My research in the past two decades led into the detection and development of a so called, “the state based philosophy (SBP)”, in which a phenomenon is considered as the change of state of the system between the origin and the destination. Via logical reasoning and mathematical logics the connecting functions called the Persian curves are explicitly developed. The SBP is the universal law of nature, then there is no difference between the stochastic and deterministic approaches. The difference In conventional approach is due to lack of understanding the phenomenon. Example, when I have a coin, I put the coin on the table with Head up. Does not matter how many times I repeat the test , always I put Head up. What is the probability of putting coin on the table wit he Head up? My answer is one! But your or any other one answer is one half. The difference is because I underestand the process, but you or others do not, because I know my decision but you and others are not awar of my decision!

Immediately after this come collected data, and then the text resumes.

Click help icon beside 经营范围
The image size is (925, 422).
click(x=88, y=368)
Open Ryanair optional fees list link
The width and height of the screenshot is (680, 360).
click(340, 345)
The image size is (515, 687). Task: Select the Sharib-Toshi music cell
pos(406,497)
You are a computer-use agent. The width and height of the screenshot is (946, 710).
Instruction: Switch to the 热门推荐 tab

if I tell you and others that I put the Head up, then your answer is also one!
For more information regarding the SBP look for it in researchgate.

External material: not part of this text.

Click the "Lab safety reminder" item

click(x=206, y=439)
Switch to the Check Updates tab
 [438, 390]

Deterministic and stochastic are two methods of approach in analysis of the system behavior. Clearly there is NO stochastic or deterministic SYSTEM. Example: There is a cube with six different color sides. Six person look at the cube from different sides. There is a: 1. green cube; 2. red cube; 3. blue cube; 4. ...
There is one system (cube), but different approaches concluded in different system!

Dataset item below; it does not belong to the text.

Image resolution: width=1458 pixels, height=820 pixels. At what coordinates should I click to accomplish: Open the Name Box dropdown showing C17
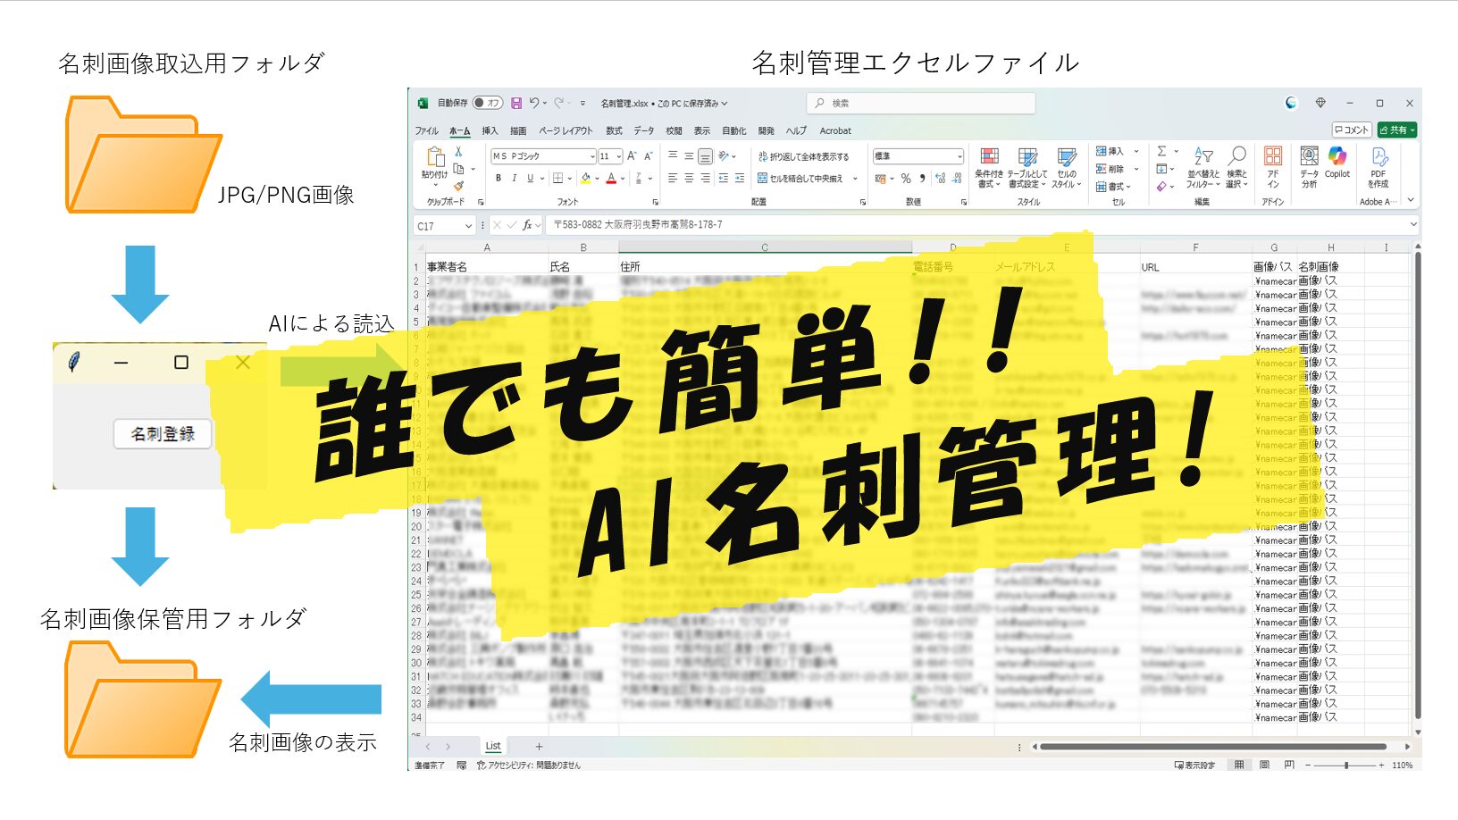[467, 226]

The state based philosophy provides the basis for understanding the actual behavior of natural systems!
Deterministic demand model is a model where the parameter of the model can be obtained without any ambiguity while the parameters of a stochastic model are controlled by a probability distribution function
As mentioned before deterministic and stochastic are two different approaches of analysis. Both have more or less aleatory and epistemic uncertainties! In spite of the common belief that deterministic methods are accurate, the stochastic methods have more accuracy because usually the stochastic results are calibrated by test results.
Look for the State based philosophy and the Persian curves, as the most reliable , simple, and accurate method for analysis of natural phenomena.
For me, it is important (according to Sackett) to provide researched evidence, of the highest level, that has clinical value and applicability. A study that deterministically eliminates all but young healthy women can only be valid and applicable to young healthy women.
N=1000 cohorts that are deterministic work well, for instance, in pharmacology and dermatology. as they focus on one complaint such as infection or a lesion and test one oral antibiotic or steroid cream for effectiveness, validity and applicability.
This model works poorly for many surgical and biomechanical applications because an N=1000 cohort would contain too many variables (weight, health state, activity level, age, etc) that would render them almost useless when applying to a general population.
In these cases, typing or classification (such as blood typing, foot typing or Salter-Harris Classification) lead to much better application and outcomes in general.
In deterministic models, the output of the model is fully determined by the parameter values and the initial conditions.
Stochastic models possess some inherent randomness. The same set of parameter values and initial conditions will lead to an ensemble of different outputs.
Obviously, the natural world is buffeted by stochastic city. But stochastic models are considerably are considerably more complicated. When do deterministic models provide a useful approximation to truly stochastic processes?
When you create a hybrid model that eliminates some variables and allows others so that there is a higher clinical applicability.
In biomechanics of the lower extremity, for instance, instead of selecting cohorts with low, high and "normal" arch values, using functional foot typing, selecting for instance, 1000 rigid rearfoot, flexible forefoot foot types when studying plantar fascitis etiology and treatment, produces options that have a greater clinical applicability for that foot type.